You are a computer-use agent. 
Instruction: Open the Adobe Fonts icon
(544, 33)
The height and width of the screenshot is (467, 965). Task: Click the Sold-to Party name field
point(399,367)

────

## [EXERCISE INSTRUCTIONS]
Write the entries out again exactly.

## [THE ANSWER]
You are a computer-use agent. 
Instruction: Open the Adobe Fonts icon
(544, 33)
The height and width of the screenshot is (467, 965). Task: Click the Sold-to Party name field
point(399,367)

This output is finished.